Views on commodities and energy
U.S. grain traders eye Wall Street for direction
Chicago Board of Trade grain markets will likely continue to track Wall Street stocks as a barometer of likely demand in 2009. The cratering Dow Jones Industrial Average as been the predominant factor for financial market confidence all winter.
So far this year the dollar has rallied, tight credit market indicators have loosened up a bit, Chinese grain buying has not dried up. But for grain traders, as for investors in general, the free fall in the Dow which slid to a 12-year low last week has been a negative that has been impossible to shake off.
Commodities were able to diverge from the negativity of the financial markets on Friday. But it’s been rare for CBOT grains to move in the opposite direction of the Dow.
Wall Street’s panic over financial time bombs has pulled hundreds of billions of dollars in cash out of all markets, including grains. The spectacle of iconic corporate titans from AIG to Citibank to General Motors on the brink of insolvency has shaken the business world to its roots. Even the rock solid edifice of General Electric — the very embodiment of American know-how and strength — is showing cracks.
This “waiting for the end” mood will continue to hang over all markets next week as investors eye the fate of General Motors and major banks.
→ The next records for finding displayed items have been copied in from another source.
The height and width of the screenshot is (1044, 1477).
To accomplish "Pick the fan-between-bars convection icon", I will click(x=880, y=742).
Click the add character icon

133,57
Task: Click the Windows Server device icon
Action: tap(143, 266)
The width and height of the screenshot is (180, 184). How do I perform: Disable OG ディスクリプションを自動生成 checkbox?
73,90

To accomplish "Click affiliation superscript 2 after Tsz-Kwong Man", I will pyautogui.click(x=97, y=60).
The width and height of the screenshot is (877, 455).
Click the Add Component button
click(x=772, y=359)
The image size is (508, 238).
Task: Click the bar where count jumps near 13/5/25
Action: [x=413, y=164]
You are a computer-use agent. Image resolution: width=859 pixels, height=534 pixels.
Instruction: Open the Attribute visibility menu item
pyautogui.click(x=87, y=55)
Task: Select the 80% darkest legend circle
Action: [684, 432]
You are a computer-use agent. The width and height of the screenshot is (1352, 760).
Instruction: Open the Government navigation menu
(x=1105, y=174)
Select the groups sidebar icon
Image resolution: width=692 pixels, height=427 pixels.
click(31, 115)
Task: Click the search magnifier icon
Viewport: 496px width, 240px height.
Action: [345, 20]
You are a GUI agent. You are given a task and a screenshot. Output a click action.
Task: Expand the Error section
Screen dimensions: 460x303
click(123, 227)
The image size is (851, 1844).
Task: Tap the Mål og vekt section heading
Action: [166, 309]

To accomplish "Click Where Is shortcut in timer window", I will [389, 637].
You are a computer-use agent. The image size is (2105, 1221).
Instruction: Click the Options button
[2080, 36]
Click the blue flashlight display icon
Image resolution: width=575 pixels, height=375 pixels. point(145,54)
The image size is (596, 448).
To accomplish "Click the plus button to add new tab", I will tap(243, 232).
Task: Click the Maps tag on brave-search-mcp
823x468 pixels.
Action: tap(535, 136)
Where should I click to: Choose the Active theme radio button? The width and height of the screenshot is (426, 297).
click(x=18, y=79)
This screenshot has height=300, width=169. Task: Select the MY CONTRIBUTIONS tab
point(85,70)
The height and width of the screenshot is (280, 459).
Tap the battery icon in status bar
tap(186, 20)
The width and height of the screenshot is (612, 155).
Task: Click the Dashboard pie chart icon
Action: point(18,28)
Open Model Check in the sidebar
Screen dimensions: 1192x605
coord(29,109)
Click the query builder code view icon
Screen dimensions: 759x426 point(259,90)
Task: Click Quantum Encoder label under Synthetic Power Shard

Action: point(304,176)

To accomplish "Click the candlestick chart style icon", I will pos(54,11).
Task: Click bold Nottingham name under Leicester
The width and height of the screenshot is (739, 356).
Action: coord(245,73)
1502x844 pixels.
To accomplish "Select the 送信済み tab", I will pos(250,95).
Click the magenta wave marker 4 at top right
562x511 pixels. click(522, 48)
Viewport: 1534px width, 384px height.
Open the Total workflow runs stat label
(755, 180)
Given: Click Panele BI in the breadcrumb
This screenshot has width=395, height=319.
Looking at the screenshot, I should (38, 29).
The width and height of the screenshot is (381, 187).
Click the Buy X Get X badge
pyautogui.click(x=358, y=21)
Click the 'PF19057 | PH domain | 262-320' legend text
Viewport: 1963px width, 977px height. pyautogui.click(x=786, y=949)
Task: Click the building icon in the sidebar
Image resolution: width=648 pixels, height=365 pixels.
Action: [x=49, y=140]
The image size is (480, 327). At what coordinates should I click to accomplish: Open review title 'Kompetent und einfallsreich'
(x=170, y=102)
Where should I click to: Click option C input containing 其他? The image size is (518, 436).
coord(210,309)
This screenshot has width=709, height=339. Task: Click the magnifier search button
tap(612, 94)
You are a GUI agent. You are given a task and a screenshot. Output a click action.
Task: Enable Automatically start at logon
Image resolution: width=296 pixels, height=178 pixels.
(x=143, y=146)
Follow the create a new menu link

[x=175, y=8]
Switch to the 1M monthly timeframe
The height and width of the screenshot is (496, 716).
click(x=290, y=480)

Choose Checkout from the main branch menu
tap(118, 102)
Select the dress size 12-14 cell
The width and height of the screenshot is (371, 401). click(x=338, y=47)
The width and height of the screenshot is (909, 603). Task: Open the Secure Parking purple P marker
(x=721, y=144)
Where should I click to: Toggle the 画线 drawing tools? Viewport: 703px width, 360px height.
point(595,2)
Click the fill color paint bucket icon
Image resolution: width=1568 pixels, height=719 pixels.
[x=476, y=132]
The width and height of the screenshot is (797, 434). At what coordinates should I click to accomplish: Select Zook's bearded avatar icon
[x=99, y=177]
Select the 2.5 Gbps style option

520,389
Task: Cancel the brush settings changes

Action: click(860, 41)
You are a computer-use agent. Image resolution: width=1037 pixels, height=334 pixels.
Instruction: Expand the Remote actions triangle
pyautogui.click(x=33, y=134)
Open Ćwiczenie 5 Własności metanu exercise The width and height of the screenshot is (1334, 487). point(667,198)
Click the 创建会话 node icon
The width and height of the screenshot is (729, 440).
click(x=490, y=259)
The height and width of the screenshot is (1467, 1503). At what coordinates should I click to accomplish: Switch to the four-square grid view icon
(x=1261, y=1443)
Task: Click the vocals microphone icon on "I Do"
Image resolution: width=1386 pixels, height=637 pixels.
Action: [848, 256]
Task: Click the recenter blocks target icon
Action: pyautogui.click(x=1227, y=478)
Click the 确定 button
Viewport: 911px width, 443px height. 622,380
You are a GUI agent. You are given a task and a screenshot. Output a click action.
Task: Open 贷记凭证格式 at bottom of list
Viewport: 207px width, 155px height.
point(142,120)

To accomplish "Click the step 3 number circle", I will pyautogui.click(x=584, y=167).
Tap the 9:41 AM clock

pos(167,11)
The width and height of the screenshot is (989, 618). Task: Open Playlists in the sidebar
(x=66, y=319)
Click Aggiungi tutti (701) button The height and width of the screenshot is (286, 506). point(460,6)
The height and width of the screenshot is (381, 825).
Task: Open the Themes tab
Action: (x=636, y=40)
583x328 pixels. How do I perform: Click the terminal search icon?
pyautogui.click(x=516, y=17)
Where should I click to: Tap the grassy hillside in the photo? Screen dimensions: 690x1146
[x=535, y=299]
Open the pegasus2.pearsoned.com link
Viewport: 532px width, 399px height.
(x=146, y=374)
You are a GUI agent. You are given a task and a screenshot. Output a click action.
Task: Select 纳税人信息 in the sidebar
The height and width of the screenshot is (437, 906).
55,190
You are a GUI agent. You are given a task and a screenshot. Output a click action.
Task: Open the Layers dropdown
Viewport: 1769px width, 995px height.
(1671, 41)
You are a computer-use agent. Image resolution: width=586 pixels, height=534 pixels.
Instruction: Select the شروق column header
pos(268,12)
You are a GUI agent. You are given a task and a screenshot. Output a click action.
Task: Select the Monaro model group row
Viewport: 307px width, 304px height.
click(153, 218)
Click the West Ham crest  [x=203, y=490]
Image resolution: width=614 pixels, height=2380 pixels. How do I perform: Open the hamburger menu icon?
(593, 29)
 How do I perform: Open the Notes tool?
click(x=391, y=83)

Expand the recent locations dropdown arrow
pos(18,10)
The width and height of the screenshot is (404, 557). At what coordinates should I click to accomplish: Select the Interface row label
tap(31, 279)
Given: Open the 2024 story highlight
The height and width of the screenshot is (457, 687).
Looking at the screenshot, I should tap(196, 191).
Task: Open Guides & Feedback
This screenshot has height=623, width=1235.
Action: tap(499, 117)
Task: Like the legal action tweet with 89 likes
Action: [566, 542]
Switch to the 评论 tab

A focal point will be a meeting between the U.S. auto task force and GM, Chrysler and officials from the UAW in Detroit next week after an auditor report last week raised doubts about GM’s ability to remain “a going concern.”
CBOT grain traders will also be watching:
* USDA’s monthly supply and demand report to be issued on Wednesday. Initial estimates from analysts point toward the government raising its forecast of the amount of corn left at the end of the marketing year on Aug. 31. It could be up roughly 25 million bushels to 1.815 billion bushels, reflecting a slower-than-expected export pace. The U.S. soybean end stocks forecast could fall by 10 million bushels, given the continued strong export pace. Most analysts are not expecting USDA to make much of a change on its wheat estimate.
* Last trading day and expiration for March grain and oilseed contracts is Friday, March 13. Traders will be watching for open interest to decline in all the contracts this week, which would limit potential volatility at Friday noon expiration.
* New-crop November soybean to December corn ratio. It closed at 2.09:1 on Friday, a level that tends to favor corn plantings over soybeans. As a general rule of thumb, a ratio of 2.2:1 is an indifference point — plantings could go either way. The ratio peaked at 2.36:1 in mid-January when soybeans rallied amid Argentine soybean drought worries.
* U.S. southern Plains weather. With South American harvest getting under way, the next potential weather market centers around the U.S. hard red winter wheat crop. Soil moisture is very short in Texas, Oklahoma and southwestern Kansas. Wheat is breaking dormancy which means moisture needs will increase. Hot and dry weather continues, with not much relief in sight. The Texas state crop report to be issued Monday afternoon will update traders on wheat conditions and soil moisture.
* Argentine farmer/government conflict. Worries that differing opinions between farmers and the government about export taxes and grain marketing buoys CBOT soy. Reports of China buying three to four cargoes of U.S. soybeans for April shipment and strong Brazilian basis levels are signs that the top world soy buyer is leery of sourcing Argentine soy.